Only a few dozen cardinals of the Roman Catholic Church have been excommunicated by the Catholic Church. A cardinal is a Roman Catholic priest, deacon, or bishop entitled to vote in a papal election. They are collectively known as the College of Cardinals.

Excommunication—literally, the denial of communion—usually means that a person is barred from participating in the Sacraments or holding ecclesiastical office. Ne Romani (1311), promulgated by Pope Clement V during the Council of Vienne, extended suffrage in papal election to excommunicated cardinals in an attempt to limit schisms.

This list includes only cardinals who have been explicitly excommunicated by a pope or ecumenical council, rather than those who (depending on one's interpretation) may have been excommunicated latae sententiae.

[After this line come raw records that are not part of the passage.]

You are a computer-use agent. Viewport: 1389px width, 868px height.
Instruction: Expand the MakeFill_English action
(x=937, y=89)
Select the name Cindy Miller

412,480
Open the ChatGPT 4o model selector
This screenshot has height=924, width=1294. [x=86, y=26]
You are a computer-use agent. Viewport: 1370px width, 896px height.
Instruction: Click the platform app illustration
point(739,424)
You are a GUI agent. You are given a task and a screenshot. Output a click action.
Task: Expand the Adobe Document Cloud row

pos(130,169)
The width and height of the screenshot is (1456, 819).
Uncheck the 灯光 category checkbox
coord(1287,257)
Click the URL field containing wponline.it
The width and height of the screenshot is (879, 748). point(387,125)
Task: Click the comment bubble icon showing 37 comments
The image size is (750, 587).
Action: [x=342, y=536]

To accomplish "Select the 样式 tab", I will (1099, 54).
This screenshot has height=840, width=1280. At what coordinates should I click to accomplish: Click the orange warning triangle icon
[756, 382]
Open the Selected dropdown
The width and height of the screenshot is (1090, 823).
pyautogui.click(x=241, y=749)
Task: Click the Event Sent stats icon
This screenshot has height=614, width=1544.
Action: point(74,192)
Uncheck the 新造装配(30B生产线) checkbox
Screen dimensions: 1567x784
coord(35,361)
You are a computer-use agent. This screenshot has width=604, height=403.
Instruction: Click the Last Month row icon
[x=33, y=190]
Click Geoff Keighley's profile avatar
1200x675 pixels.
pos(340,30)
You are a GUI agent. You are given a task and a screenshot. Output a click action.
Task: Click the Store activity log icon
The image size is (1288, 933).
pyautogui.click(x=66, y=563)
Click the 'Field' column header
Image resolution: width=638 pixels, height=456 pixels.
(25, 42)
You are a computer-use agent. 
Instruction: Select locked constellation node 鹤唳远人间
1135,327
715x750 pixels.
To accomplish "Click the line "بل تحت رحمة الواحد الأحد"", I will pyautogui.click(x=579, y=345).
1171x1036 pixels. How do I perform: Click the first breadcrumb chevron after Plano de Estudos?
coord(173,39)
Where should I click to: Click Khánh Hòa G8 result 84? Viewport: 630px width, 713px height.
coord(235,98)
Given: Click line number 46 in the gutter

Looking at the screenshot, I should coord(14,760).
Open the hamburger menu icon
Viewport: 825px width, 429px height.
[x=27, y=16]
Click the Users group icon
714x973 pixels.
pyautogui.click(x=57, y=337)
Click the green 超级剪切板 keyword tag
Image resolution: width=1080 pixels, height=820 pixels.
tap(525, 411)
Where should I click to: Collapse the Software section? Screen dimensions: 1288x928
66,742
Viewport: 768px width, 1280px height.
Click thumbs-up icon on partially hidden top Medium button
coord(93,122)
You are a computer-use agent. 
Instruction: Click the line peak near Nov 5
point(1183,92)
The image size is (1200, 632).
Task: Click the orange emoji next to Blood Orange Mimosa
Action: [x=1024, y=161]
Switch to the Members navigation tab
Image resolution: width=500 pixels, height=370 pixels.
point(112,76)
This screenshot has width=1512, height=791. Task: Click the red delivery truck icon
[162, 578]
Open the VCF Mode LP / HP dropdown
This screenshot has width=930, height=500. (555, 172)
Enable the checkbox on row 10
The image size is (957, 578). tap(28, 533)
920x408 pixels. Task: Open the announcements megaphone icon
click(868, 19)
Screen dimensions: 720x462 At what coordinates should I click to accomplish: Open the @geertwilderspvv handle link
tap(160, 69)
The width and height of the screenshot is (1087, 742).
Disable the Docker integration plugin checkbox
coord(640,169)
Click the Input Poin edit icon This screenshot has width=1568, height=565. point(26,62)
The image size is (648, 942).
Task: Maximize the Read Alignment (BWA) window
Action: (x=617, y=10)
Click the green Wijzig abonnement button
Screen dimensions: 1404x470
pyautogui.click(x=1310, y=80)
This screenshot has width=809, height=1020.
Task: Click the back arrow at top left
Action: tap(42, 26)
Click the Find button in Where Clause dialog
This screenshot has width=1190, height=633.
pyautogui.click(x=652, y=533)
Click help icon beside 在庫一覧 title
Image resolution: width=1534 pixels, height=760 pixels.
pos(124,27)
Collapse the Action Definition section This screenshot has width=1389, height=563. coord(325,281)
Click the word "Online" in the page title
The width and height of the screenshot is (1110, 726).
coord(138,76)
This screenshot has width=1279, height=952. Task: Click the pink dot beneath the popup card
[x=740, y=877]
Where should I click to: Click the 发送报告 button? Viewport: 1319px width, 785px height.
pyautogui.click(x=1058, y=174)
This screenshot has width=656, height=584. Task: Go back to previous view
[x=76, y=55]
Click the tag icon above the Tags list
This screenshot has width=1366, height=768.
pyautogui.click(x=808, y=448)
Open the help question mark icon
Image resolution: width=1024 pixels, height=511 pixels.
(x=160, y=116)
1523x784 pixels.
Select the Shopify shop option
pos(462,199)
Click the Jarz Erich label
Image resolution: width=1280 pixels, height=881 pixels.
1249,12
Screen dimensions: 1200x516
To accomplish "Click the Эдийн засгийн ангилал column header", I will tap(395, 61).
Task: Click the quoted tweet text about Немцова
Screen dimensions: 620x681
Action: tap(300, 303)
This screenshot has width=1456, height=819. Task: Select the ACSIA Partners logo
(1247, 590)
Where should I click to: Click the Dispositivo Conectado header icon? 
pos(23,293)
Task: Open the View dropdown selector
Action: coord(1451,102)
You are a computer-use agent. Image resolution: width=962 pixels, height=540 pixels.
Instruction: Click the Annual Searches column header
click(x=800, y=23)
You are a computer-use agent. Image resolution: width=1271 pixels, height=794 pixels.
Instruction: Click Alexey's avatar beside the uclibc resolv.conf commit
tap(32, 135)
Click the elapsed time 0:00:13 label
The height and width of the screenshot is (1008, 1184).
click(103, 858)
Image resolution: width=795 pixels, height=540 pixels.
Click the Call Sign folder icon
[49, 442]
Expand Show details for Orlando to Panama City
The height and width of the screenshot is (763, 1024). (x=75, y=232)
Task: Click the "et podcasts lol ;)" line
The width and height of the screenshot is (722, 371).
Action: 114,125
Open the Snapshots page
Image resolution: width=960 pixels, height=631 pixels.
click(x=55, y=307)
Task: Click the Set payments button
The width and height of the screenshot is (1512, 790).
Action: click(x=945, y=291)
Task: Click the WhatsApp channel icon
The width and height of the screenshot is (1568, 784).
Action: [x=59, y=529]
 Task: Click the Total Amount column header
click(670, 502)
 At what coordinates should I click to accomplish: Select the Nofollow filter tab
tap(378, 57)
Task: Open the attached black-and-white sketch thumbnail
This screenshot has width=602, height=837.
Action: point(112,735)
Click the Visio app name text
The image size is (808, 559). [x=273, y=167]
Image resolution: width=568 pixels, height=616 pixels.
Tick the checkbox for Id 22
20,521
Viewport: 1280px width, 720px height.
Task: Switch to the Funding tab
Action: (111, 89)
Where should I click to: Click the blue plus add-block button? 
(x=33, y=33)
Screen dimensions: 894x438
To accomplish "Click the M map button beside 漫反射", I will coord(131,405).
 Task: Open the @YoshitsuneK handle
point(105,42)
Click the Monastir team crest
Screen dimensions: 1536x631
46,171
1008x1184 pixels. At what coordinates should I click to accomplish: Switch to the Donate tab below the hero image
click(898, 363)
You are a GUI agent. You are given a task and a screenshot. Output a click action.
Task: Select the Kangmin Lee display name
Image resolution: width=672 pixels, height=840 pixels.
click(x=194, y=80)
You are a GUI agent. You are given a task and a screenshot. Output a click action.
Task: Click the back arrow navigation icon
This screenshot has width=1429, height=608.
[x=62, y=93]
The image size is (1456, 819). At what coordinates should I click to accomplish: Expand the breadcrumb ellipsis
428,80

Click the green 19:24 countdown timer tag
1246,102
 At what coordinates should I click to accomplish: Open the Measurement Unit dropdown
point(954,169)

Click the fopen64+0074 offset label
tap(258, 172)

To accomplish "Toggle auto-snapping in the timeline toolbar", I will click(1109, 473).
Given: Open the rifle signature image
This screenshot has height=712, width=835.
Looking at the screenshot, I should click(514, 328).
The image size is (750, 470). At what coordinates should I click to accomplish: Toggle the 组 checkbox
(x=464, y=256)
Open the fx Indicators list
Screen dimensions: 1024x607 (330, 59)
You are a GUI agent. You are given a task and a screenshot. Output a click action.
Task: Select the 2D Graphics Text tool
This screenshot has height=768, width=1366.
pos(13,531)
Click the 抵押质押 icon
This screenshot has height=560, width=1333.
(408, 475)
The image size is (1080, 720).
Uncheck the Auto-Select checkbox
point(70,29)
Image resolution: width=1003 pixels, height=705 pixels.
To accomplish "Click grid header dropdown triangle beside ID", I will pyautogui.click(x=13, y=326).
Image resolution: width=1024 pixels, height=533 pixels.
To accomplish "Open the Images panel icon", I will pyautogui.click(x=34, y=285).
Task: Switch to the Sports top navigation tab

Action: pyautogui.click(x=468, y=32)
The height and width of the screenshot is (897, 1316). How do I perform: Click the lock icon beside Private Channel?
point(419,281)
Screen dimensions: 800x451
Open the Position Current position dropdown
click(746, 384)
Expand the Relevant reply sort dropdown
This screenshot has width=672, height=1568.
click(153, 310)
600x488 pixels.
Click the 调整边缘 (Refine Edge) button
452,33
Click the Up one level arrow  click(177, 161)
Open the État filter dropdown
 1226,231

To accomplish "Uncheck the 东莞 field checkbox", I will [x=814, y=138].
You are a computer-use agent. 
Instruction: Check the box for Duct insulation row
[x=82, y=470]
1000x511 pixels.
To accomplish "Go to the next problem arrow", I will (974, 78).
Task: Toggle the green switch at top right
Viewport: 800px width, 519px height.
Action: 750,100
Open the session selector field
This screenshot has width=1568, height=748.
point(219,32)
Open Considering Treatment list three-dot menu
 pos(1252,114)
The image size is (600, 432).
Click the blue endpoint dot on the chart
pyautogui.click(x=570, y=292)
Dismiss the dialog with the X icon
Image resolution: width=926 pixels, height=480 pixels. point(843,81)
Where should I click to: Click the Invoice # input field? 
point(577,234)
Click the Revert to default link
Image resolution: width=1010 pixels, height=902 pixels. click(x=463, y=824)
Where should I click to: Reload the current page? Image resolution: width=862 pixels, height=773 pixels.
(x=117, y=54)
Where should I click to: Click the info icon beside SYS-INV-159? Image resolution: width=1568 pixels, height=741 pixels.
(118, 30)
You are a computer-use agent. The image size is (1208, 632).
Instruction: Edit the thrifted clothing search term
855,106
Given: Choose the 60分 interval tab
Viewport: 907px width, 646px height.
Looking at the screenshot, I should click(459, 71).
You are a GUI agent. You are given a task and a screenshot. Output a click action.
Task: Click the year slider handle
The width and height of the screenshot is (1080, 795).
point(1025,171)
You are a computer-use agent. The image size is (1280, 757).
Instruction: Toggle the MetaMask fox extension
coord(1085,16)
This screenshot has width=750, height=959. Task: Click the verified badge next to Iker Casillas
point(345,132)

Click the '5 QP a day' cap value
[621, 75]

For example, several precepts of papal election law prescribed automatic excommunication, such as Licet de vitanda of the Lateran Council which prohibited election by one-third, and Pope Pius X's Commissum Nobis, which made the exercise of the jus exclusivae by any cardinal punishable by excommunication. It also does not include excommunicated quasi-cardinals (cardinals elevated by antipopes) or clerics excommunicated before receiving the red hat.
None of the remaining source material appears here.